Even the great philosophers were marketers

Image: Nils Huber

I’m reading a great book right now about Stoicism. In it, the author describes how schools of philosophy in ancient Rome — yes, even back in those days — did what they could to fight for ‘market share’ and make their school more attractive to prospects. The men (yep, all dudes in those days) with astute beards and flowing robes were not too righteous to do what they could to get students (customers) in the door.

We can trace Stoicism back to Athens, Greece with Zeno of Citium. I won’t go into a historic diatribe here, but a big part of classic Greek Stoicism was the idea of living a life of ‘virtue’. As time went on, and Stoicism spread to Rome, the Roman Stoic schools were seeing a drop-off in attendance. After looking into reasons why, they thought people might be getting bored of the concept of ‘virtue’ (I mean, who reeeeally wants to be ‘virtuous’, right?), so they decided to change the copy — erm, philosophy — from ‘virtue’ to ‘tranquility’.
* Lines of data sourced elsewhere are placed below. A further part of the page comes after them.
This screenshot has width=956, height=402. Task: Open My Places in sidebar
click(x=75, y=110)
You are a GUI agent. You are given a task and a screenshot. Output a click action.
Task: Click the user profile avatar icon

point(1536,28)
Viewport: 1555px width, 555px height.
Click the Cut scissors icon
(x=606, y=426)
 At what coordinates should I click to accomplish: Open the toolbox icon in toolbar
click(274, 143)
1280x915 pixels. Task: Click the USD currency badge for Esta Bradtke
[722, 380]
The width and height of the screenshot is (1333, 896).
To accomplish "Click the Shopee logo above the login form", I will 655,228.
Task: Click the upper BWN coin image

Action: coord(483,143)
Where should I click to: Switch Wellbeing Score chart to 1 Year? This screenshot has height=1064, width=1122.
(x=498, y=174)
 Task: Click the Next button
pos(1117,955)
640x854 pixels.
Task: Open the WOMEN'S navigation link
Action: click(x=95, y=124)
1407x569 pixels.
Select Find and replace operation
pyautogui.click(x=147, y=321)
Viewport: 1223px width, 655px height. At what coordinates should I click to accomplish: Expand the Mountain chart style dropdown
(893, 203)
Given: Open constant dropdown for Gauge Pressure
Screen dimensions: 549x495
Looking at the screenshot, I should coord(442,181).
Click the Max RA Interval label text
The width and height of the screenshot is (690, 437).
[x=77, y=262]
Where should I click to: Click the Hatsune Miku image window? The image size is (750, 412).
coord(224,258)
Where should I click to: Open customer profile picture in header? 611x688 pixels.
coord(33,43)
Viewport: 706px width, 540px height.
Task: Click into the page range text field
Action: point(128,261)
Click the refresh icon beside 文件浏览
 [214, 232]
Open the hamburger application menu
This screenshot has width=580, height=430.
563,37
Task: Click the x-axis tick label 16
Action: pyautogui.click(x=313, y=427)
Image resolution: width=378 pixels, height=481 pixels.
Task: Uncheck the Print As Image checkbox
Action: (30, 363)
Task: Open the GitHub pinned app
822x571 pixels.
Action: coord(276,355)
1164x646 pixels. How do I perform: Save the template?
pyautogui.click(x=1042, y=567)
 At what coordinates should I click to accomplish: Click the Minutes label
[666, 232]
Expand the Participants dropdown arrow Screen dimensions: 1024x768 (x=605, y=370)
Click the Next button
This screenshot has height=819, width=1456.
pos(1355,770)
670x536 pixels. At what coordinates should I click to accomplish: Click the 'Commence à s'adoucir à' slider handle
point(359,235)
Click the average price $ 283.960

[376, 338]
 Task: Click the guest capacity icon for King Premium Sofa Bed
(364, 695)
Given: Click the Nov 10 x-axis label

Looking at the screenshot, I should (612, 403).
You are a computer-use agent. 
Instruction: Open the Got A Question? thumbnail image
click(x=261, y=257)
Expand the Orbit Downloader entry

And just like that, attendance went back up and the Stoic schools kept the lights on for years to come.

I just thought that was funny. Some people might look down upon that type of behavior, but I applaud it. Keeping your ideas alive takes adjusting to the needs of the market. If you don’t, your ideas will die before reaching and helping more people.

I think what the great Stoics did was quite virtuous… I mean, tranquil.